Saved entries
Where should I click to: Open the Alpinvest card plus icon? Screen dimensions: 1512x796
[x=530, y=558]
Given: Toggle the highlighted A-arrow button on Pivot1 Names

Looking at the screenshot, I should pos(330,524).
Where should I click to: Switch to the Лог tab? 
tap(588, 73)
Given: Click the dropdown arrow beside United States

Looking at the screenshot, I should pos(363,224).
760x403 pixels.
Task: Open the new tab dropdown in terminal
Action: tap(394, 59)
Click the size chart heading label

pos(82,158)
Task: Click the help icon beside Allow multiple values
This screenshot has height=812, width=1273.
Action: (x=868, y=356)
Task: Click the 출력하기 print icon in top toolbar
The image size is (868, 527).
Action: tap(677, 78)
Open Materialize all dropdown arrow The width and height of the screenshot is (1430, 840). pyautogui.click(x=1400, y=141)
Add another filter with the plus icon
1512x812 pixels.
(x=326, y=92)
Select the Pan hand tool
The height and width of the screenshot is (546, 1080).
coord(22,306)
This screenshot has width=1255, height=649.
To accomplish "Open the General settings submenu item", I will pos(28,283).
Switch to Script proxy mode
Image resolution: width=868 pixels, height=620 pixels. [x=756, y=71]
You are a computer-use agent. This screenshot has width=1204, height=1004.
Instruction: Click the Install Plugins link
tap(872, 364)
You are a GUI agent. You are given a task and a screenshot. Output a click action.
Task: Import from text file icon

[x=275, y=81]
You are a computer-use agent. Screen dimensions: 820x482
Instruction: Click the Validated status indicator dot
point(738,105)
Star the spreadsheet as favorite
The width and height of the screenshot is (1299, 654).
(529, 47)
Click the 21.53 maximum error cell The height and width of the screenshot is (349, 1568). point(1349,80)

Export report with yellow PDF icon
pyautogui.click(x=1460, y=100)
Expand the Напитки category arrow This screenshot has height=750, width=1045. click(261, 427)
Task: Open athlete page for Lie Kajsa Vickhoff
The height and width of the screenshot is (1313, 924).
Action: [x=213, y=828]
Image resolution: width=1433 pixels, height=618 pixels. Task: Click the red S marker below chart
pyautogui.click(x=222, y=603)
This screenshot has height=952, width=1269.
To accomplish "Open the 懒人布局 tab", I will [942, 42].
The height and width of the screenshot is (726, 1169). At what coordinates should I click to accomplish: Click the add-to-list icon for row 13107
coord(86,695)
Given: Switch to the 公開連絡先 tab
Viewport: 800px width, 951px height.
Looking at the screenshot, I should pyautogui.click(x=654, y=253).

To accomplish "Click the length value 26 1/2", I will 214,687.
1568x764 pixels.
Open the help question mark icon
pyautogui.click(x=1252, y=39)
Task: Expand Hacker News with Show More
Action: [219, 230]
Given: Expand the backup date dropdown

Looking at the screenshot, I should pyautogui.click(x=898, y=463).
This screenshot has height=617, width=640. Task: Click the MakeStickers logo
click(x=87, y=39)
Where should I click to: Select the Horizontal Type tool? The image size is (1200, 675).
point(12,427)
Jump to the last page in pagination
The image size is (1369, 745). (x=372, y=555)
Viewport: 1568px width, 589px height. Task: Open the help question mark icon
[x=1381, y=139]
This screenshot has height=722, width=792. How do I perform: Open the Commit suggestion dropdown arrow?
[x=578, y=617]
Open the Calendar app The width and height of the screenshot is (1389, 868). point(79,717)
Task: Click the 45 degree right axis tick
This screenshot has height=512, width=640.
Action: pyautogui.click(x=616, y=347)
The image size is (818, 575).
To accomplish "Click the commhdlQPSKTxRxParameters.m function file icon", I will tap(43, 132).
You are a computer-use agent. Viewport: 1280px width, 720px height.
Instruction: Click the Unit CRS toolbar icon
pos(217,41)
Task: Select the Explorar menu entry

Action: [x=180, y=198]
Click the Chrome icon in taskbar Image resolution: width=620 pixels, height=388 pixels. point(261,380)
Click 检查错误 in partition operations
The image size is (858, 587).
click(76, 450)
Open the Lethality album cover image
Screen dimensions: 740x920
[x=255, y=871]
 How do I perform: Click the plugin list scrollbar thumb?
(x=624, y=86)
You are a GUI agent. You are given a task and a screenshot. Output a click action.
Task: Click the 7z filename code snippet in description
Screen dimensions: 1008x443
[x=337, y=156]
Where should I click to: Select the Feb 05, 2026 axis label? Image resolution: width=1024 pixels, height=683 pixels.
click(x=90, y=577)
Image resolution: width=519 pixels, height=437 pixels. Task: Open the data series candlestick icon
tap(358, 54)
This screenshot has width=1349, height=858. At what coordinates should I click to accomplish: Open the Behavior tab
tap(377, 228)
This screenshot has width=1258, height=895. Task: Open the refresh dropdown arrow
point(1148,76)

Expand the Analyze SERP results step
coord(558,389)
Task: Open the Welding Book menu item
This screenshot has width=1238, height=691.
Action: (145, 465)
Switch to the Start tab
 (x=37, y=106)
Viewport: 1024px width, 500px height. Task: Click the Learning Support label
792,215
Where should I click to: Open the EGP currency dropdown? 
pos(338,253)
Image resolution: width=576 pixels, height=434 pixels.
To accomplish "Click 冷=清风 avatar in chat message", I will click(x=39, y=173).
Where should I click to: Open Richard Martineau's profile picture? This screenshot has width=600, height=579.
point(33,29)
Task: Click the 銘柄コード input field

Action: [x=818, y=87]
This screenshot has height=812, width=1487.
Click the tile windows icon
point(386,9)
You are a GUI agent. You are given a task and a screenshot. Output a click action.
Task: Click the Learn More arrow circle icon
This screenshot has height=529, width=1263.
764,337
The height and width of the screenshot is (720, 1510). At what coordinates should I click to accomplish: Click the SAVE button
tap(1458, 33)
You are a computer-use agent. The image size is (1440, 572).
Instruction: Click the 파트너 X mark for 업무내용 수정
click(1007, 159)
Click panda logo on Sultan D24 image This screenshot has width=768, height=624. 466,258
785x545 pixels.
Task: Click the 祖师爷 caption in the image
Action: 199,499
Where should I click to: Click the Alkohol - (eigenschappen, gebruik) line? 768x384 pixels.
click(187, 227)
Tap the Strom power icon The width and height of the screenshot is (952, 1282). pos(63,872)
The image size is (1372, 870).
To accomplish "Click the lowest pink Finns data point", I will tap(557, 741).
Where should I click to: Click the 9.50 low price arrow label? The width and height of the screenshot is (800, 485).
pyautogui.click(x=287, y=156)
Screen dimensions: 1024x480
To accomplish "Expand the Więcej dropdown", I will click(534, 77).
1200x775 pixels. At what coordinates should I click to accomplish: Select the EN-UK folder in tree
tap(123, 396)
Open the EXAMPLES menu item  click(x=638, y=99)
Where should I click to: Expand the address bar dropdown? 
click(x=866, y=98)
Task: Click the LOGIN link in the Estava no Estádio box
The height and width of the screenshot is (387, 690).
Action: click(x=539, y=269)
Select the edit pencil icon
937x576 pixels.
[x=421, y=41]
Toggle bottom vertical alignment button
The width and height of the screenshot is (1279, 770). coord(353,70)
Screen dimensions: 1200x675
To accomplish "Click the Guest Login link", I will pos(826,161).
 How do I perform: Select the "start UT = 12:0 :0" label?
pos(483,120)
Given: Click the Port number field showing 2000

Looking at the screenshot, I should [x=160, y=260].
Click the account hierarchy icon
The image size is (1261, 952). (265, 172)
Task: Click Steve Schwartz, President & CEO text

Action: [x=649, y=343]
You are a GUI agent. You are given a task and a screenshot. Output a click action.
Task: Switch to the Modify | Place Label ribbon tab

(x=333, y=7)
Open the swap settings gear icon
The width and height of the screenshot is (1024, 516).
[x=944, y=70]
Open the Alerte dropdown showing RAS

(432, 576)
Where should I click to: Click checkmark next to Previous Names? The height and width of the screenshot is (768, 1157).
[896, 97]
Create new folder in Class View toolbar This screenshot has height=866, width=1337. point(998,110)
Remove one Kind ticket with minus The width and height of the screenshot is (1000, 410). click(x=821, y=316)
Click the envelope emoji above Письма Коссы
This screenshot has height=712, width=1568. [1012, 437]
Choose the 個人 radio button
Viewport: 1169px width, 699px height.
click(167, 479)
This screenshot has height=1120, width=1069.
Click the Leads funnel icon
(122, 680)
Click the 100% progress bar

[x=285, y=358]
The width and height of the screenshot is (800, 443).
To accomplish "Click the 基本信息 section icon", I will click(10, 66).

The task: Reproduce only the lines above spanning from the line containing "You are a computer-use agent. Screen" through the line containing "1568x764 pixels.", word for word.

Answer section:
You are a computer-use agent. Screen dimensions: 820x482
Instruction: Click the Validated status indicator dot
point(738,105)
Star the spreadsheet as favorite
The width and height of the screenshot is (1299, 654).
(529, 47)
Click the 21.53 maximum error cell The height and width of the screenshot is (349, 1568). point(1349,80)

Export report with yellow PDF icon
pyautogui.click(x=1460, y=100)
Expand the Напитки category arrow This screenshot has height=750, width=1045. click(261, 427)
Task: Open athlete page for Lie Kajsa Vickhoff
The height and width of the screenshot is (1313, 924).
Action: [x=213, y=828]
Image resolution: width=1433 pixels, height=618 pixels. Task: Click the red S marker below chart
pyautogui.click(x=222, y=603)
This screenshot has height=952, width=1269.
To accomplish "Open the 懒人布局 tab", I will [942, 42].
The height and width of the screenshot is (726, 1169). At what coordinates should I click to accomplish: Click the add-to-list icon for row 13107
coord(86,695)
Given: Switch to the 公開連絡先 tab
Viewport: 800px width, 951px height.
Looking at the screenshot, I should pyautogui.click(x=654, y=253).

To accomplish "Click the length value 26 1/2", I will 214,687.
1568x764 pixels.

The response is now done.